DATA EXCERPTS.

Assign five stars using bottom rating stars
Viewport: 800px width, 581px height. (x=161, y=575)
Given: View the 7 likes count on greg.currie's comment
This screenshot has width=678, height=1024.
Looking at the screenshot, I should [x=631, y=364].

PROBLEM DETAILS. Go through the listing above and reproduce all of it exactly.

SOLUTION FOR THIS TASK.
Assign five stars using bottom rating stars
Viewport: 800px width, 581px height. (x=161, y=575)
Given: View the 7 likes count on greg.currie's comment
This screenshot has width=678, height=1024.
Looking at the screenshot, I should [x=631, y=364].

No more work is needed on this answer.